Le développement subséquent de l’industrie et l’émergence en masse de la classe ouvrière dans les années 1950 et 1960 ont balayé beaucoup de vieux débris au Québec, sans bien sûr toucher aux relations fondamentales de classe et de propriété. Ce n’est pas avant que ce processus soit bien en marche que la rébellion saluée dans le « Refus global » fut reprise par une autre génération d’artistes, d’activistes et d’intellectuels dans les années 1960. Cependant, dans plusieurs cas, la férocité originale des automatistes n’était pas présente.

Presque inévitablement, malgré leur hostilité au statu quo et leur rejet explicite de la politique en général, des ailes concurrentes de l’establishment, incluant des nationalistes canadiens et québécois, se sont réclamées des automatistes. Même le directeur du musée, John Ryerson, les a présentés comme des icônes nationaux, déclarant que « la contribution des automatistes à l’histoire canadienne surpasse celle du groupe des Sept. »

Malgré le destin subséquent de sa réputation, ce groupe relativement obscur d’artistes de Montréal fut en mesure non seulement d’assimiler des tendances artistiques importantes de cette époque, mais aussi de confronter certaines des questions les plus troublantes qui étaient posées à l’art et aux artistes de cette période.

Mais avec quel succès et quel résultat? Même si un grand nombre d’œuvres de ce groupe, particulièrement les peintures, ont encore un attrait pour leur audace et leur esprit inventif vivant, la plupart des œuvres de l’exposition semblent appartenir à une période passée.

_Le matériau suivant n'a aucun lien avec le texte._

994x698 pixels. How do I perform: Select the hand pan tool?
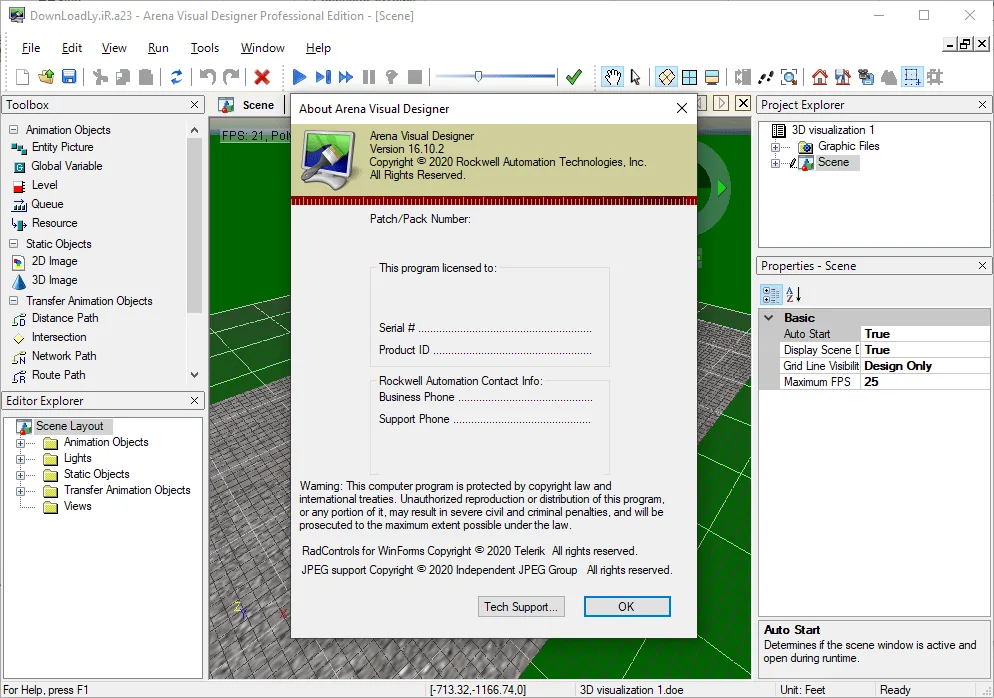pyautogui.click(x=612, y=77)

Le dévouement exclusif du groupe pour « l’exploration du monde intérieur », même si cela était peut-être difficile à éviter vu les circonstances sociales difficiles, s’est-il finalement avéré être une impasse?

Les problèmes artistiques et sociaux de la période d’après-guerre n’ont pas disparu. Au contraire, ils sont posés plus concrètement que jamais. Néanmoins, les efforts des artistes comme les automatistes doivent être compris, autant pour leur courage et leur engagement que pour leurs limites.